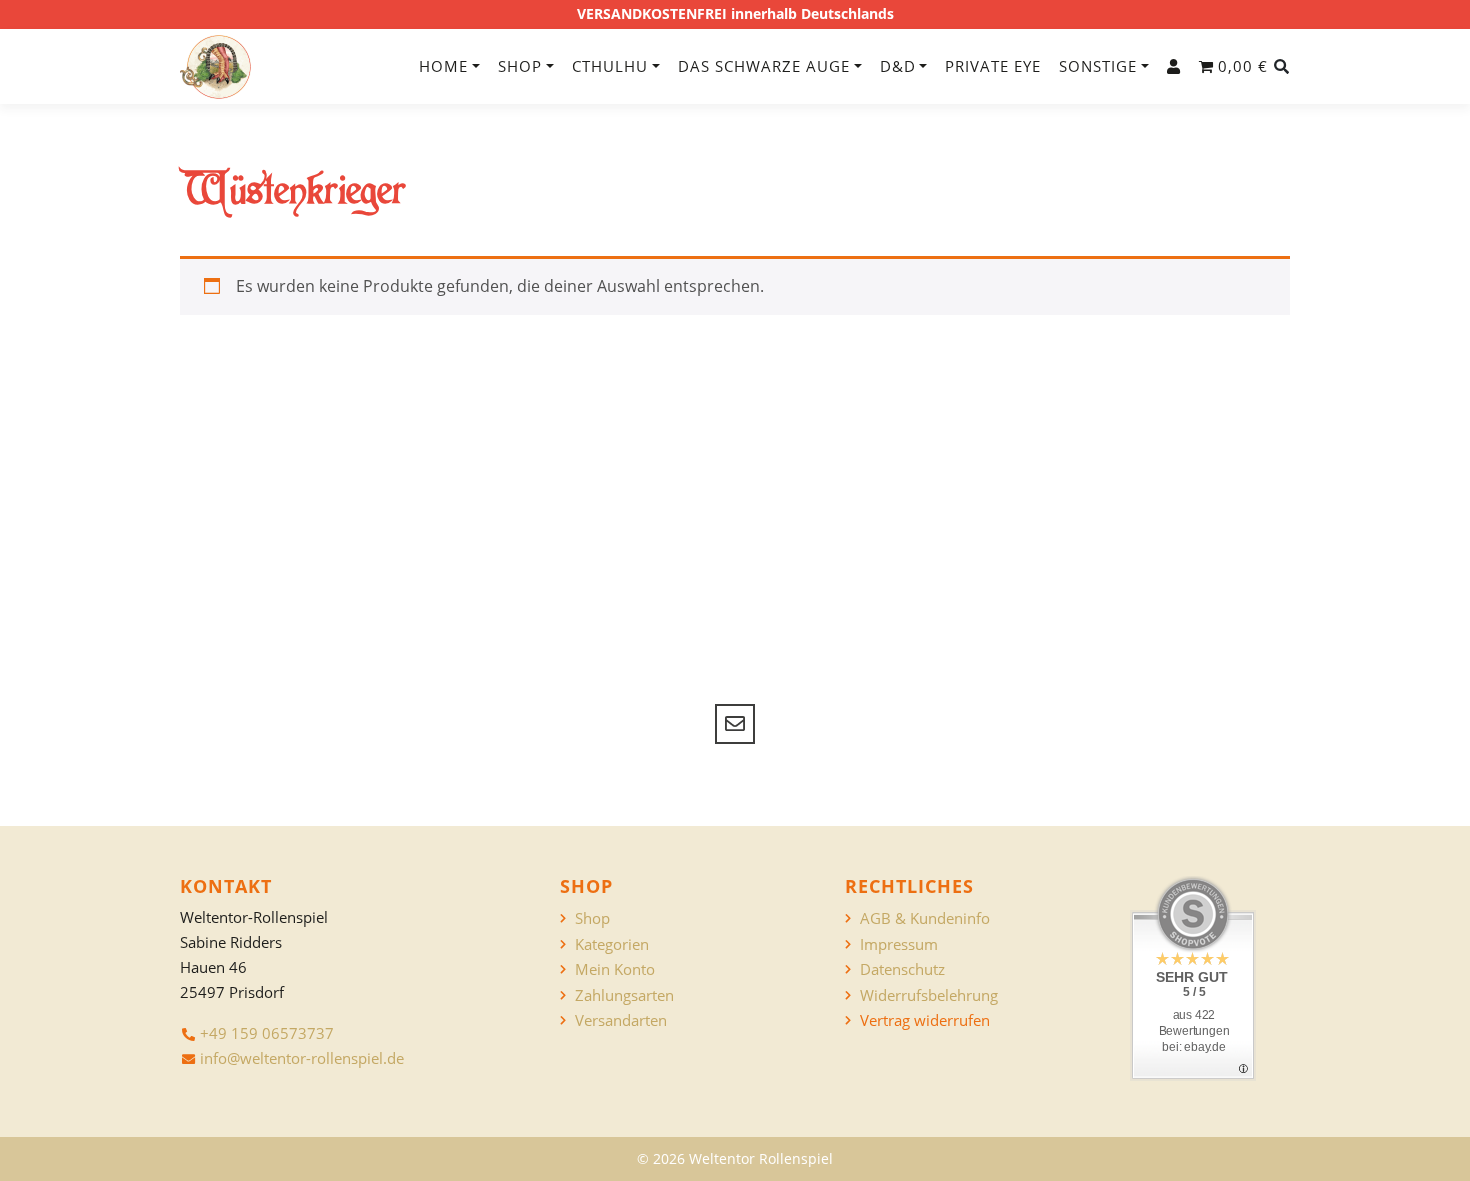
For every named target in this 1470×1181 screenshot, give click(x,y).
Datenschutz (902, 969)
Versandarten (621, 1020)
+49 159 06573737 (267, 1033)
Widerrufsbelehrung (929, 995)
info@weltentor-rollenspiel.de (302, 1058)
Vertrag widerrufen (925, 1020)
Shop (520, 66)
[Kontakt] (735, 724)
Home (443, 66)
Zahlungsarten (624, 995)
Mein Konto (615, 969)
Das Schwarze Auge (764, 66)
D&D (898, 66)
---+---
# [What you will do]
Reproduce, word for word, the lines of the data from the one that contains "Datenschutz (902, 969)" to the end, both ends included.

# [Solution below]
Datenschutz (902, 969)
Versandarten (621, 1020)
+49 159 06573737 (267, 1033)
Widerrufsbelehrung (929, 995)
info@weltentor-rollenspiel.de (302, 1058)
Vertrag widerrufen (925, 1020)
Shop (520, 66)
[Kontakt] (735, 724)
Home (443, 66)
Zahlungsarten (624, 995)
Mein Konto (615, 969)
Das Schwarze Auge (764, 66)
D&D (898, 66)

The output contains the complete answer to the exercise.